INSTRUCTIONS FOR THE TASK — When you output the entries, begin with the first line and end with the line containing "Given: Open the Transactions tab", keeping each line exactly as it is.

EXERCISE DATA —

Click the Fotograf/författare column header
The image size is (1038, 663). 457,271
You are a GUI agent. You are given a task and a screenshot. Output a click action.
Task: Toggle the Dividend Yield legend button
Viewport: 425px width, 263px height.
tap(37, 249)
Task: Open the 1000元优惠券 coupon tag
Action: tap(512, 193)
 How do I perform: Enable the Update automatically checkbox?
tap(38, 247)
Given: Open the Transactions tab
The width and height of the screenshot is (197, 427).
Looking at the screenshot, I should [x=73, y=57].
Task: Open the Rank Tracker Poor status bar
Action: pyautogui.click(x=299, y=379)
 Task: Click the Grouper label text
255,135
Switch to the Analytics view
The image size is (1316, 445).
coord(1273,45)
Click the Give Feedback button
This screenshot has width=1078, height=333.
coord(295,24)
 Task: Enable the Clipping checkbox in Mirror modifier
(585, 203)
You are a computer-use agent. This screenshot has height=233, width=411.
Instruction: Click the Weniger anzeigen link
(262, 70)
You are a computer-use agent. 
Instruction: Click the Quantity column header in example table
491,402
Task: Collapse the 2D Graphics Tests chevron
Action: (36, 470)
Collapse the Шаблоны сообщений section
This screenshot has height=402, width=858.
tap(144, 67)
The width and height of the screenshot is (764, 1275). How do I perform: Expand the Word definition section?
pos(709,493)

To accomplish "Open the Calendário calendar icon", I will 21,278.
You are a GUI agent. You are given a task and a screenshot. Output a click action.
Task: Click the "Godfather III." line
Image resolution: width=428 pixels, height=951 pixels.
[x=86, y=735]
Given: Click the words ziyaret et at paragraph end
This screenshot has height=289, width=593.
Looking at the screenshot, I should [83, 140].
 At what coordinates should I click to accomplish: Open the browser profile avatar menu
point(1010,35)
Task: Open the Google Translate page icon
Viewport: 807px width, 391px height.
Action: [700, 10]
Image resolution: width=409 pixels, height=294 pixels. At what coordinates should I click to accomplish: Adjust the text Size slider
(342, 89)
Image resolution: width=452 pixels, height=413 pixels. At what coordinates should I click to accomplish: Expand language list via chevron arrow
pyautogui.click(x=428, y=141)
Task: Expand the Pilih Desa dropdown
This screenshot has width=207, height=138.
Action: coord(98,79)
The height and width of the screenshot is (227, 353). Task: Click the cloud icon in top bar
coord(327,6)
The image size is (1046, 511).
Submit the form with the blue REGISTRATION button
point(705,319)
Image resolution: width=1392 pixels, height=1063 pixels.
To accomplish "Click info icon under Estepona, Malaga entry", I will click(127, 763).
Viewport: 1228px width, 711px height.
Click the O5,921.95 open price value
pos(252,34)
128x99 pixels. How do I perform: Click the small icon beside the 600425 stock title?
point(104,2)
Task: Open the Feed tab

RESPONSE FOR THIS EXERCISE —
Click the Fotograf/författare column header
The image size is (1038, 663). 457,271
You are a GUI agent. You are given a task and a screenshot. Output a click action.
Task: Toggle the Dividend Yield legend button
Viewport: 425px width, 263px height.
tap(37, 249)
Task: Open the 1000元优惠券 coupon tag
Action: tap(512, 193)
 How do I perform: Enable the Update automatically checkbox?
tap(38, 247)
Given: Open the Transactions tab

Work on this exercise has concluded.